Essential Practices for Successful AI Integration (Governance & Human Factors)

  • Human Oversight and Review:

    • Vigilant Review: Emphasise that all AI-generated code must be carefully reviewed, as it is rarely perfect and can introduce subtle issues or errors.

    • Human-in-the-Loop Philosophy: Reinforce that AI augments, rather than replaces, human capabilities, with developers retaining ultimate responsibility for commits.

    • Awareness of Cognitive Biases: Educate teams about automation bias, framing effect, anchoring effect, and sunk cost fallacy to prevent over-reliance and review complacency. Ask AI Playbook to know more about same.

    • Knowing When to Quit: Encourage developers to abandon AI-generated solutions that are not quickly proving valuable, and instead, revert changes, refine prompts, or proceed with manual coding ("artisanal coding").

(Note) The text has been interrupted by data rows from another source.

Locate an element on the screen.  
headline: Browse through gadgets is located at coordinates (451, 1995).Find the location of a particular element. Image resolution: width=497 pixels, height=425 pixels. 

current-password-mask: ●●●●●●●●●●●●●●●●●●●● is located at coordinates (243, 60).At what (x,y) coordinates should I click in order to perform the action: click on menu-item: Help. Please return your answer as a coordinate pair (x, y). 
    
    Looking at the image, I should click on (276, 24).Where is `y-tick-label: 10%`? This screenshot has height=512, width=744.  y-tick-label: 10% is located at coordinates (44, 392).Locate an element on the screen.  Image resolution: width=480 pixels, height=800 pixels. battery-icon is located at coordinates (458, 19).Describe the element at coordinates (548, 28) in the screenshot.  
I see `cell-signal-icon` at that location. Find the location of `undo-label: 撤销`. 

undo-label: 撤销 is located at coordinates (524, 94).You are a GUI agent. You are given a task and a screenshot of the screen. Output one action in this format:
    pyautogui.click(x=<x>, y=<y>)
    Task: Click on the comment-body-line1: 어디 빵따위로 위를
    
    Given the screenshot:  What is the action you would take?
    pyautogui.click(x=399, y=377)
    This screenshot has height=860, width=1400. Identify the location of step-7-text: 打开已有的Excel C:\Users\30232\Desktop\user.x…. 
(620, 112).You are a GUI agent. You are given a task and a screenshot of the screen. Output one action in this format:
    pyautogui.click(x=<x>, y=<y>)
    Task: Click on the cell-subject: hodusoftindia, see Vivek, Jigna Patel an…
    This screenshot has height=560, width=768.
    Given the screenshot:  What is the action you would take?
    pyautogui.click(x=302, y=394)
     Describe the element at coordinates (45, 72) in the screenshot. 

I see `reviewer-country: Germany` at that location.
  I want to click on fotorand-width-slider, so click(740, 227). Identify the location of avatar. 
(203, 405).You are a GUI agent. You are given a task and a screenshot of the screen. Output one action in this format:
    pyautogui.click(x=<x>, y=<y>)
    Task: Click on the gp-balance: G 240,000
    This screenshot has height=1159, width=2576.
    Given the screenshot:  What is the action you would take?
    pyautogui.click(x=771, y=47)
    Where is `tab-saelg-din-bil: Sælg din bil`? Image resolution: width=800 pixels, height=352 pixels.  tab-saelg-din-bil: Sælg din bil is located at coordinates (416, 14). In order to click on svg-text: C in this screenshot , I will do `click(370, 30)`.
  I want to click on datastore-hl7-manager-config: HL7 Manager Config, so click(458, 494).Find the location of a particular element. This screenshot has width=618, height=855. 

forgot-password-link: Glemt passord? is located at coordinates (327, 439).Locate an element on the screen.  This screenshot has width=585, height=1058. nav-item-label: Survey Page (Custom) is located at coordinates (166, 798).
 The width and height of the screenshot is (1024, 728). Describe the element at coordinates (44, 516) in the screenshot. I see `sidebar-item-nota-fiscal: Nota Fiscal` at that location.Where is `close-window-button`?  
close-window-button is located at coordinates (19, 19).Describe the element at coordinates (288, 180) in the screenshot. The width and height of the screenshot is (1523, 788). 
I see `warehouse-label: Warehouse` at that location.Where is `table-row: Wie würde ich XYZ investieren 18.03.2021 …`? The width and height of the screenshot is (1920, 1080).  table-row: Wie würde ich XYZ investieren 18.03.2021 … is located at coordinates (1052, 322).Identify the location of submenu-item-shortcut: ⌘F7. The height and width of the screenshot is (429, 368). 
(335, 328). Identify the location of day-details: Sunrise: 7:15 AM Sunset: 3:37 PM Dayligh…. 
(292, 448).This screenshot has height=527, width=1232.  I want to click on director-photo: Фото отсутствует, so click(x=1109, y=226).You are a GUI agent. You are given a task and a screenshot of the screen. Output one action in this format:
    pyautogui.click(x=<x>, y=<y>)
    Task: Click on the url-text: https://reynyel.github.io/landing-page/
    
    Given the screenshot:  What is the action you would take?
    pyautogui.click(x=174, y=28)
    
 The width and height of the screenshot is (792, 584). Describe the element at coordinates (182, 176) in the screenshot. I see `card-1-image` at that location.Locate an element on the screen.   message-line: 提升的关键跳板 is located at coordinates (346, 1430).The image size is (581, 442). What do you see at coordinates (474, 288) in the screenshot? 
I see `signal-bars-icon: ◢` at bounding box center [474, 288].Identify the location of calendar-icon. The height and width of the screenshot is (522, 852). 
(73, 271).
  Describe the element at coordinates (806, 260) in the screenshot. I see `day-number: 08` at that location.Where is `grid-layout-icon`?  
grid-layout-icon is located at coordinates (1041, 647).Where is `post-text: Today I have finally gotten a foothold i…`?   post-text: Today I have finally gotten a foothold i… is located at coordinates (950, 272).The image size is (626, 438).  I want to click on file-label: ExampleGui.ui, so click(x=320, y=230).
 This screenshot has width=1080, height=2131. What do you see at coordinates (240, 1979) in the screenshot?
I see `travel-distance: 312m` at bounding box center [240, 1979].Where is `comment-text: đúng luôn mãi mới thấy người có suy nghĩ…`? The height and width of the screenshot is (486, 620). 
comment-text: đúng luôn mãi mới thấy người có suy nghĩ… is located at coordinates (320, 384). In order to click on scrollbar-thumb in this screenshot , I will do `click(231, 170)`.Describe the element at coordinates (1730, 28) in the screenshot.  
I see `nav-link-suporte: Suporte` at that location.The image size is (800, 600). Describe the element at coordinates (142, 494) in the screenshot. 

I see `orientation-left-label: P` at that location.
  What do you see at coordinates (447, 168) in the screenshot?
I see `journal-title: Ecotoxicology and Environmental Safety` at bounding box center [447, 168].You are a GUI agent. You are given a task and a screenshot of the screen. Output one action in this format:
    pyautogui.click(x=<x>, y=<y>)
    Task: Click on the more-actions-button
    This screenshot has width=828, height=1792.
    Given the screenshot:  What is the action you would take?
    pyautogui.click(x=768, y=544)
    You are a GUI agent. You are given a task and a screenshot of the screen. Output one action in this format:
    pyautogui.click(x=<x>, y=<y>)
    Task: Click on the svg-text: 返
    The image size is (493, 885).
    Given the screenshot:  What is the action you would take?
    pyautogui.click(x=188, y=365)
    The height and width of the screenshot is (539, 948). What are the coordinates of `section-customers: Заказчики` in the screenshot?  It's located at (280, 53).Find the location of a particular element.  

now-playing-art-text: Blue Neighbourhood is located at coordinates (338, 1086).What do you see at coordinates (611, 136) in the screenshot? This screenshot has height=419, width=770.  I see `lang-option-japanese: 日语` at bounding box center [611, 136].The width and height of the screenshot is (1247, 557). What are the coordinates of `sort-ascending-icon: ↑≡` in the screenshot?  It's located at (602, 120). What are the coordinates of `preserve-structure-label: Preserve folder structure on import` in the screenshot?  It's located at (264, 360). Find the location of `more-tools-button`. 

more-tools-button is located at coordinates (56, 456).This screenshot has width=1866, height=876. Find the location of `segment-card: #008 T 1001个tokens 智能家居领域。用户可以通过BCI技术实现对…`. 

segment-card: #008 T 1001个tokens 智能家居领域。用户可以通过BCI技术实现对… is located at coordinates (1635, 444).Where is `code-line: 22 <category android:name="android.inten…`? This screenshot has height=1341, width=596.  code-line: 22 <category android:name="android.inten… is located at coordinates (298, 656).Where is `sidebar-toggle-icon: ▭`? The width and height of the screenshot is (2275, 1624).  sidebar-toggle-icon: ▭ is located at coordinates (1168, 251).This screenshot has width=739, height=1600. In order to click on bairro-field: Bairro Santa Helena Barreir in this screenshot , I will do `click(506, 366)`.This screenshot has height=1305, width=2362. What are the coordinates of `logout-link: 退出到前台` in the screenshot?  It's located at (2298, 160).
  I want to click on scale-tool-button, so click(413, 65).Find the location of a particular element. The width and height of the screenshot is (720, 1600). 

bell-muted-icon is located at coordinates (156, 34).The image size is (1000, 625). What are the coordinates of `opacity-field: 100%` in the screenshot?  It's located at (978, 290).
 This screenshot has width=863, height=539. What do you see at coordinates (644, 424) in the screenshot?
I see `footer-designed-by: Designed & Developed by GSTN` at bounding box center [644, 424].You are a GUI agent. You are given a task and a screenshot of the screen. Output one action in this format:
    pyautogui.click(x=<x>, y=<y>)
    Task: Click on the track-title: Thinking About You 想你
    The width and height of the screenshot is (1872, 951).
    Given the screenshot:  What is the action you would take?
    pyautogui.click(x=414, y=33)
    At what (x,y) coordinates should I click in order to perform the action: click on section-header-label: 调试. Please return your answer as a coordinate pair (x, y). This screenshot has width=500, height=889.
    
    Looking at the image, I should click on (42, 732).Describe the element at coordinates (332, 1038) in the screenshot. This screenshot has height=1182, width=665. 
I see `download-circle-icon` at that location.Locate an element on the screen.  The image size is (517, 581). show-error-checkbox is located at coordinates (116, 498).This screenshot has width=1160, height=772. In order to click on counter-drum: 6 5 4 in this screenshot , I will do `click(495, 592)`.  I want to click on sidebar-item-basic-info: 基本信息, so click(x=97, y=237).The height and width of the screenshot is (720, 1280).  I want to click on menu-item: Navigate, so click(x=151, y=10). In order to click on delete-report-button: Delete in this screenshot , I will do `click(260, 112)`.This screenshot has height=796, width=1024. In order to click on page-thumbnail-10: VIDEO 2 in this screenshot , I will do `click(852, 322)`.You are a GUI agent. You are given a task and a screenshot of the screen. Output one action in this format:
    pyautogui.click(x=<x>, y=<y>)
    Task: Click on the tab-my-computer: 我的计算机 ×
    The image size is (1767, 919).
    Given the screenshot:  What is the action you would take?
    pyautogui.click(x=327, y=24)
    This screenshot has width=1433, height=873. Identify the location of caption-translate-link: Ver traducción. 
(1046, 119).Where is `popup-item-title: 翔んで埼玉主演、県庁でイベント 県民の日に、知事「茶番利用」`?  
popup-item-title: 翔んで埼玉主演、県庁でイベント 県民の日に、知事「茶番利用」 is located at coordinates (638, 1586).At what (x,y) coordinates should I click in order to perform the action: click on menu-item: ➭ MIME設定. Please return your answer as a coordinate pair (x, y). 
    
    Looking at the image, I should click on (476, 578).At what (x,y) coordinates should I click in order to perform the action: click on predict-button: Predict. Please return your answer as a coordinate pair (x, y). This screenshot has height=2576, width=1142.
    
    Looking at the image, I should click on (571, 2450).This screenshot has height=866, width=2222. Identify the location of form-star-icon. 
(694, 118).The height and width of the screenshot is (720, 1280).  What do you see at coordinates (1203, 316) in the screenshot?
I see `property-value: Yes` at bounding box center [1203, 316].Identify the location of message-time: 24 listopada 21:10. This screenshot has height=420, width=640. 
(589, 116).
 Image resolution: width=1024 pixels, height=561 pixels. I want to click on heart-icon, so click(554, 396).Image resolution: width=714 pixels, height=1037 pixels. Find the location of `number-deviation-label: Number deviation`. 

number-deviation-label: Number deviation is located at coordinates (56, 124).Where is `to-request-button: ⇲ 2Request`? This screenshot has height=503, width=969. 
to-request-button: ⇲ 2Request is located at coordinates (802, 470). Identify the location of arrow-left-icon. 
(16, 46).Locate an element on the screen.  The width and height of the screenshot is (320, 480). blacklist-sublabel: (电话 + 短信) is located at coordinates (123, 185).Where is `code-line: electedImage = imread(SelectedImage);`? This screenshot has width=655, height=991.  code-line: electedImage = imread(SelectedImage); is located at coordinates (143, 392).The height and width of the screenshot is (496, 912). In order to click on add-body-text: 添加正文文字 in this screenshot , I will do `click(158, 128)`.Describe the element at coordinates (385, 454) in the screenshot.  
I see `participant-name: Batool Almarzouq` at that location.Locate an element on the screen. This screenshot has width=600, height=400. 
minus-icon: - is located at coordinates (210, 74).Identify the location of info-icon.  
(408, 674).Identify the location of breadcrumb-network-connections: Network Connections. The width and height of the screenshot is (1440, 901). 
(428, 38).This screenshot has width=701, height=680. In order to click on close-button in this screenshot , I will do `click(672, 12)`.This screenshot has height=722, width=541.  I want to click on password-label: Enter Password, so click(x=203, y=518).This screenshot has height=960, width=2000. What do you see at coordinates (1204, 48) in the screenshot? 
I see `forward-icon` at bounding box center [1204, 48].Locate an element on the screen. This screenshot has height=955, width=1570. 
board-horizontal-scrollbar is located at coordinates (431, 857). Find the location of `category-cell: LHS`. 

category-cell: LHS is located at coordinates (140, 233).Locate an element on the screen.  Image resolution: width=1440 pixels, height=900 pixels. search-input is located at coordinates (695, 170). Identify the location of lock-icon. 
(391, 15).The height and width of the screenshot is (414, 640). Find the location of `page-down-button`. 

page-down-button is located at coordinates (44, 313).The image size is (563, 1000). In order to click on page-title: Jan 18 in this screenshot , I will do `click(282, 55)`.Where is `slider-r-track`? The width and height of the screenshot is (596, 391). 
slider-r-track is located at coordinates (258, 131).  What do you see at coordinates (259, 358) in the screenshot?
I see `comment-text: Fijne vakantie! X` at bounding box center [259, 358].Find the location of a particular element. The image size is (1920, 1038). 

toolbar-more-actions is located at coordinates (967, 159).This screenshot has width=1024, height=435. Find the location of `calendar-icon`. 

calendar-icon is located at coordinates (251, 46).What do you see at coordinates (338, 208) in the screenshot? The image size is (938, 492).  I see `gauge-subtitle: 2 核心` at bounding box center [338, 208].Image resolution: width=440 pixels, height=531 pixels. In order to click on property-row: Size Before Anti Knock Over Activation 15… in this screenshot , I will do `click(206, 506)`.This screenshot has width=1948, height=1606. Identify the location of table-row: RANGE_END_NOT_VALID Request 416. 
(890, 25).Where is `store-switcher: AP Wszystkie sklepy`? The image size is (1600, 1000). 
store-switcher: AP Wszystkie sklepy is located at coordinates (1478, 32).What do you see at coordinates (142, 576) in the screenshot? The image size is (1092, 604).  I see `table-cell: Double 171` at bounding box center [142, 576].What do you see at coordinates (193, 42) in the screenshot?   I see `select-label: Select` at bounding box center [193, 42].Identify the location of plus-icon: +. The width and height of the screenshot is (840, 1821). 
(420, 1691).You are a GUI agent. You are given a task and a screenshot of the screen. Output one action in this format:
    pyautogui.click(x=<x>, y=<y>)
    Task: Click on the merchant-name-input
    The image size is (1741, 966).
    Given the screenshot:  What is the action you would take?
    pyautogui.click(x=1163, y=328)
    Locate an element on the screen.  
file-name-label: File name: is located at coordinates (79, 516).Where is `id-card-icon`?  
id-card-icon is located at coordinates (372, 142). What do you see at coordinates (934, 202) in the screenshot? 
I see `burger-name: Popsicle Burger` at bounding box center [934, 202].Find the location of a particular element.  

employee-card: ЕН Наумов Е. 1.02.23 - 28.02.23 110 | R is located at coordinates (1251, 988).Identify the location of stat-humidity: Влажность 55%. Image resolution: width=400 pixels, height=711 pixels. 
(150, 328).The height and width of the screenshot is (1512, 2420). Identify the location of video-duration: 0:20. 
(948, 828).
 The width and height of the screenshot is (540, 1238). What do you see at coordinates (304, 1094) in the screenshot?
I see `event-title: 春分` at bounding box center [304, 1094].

    • Task Sizing: Break down complex tasks into smaller, concrete steps (e.g., 1-2 hour atomic tasks for parallel agents, or 4-8 hour Kanban work items for human teams) to facilitate review and prevent AI from doing "too much upfront work".

    • Persistent Context: For larger tasks spanning multiple sessions, implement methods for AI to maintain context (e.g., through detailed improvement plan documents or "memory banks") to avoid repetition and loss of focus.

  • Testing and Feedback Loops:

    • Fast and Reliable Feedback: Ensure quick and reliable feedback loops (e.g., IDE integration, linters, automated tests, human pairing) to validate AI outputs promptly and reduce rework.

    • Test-Driven Development (TDD): Train developers to use AI for generating tests first to maintain TDD principles, enhance code quality, and provide systematic validation of AI-generated code.

    • Success Metrics: Define clear KPIs (e.g., adoption rate, productivity, code quality, developer satisfaction) to measure the impact of AI adoption and guide future decisions.

    • Iterative Feedback Cycles: Conduct regular surveys and retrospectives (e.g., quarterly) to gather feedback on AI tools and adapt the adoption strategy. Share your learnings with larger organisation and teams.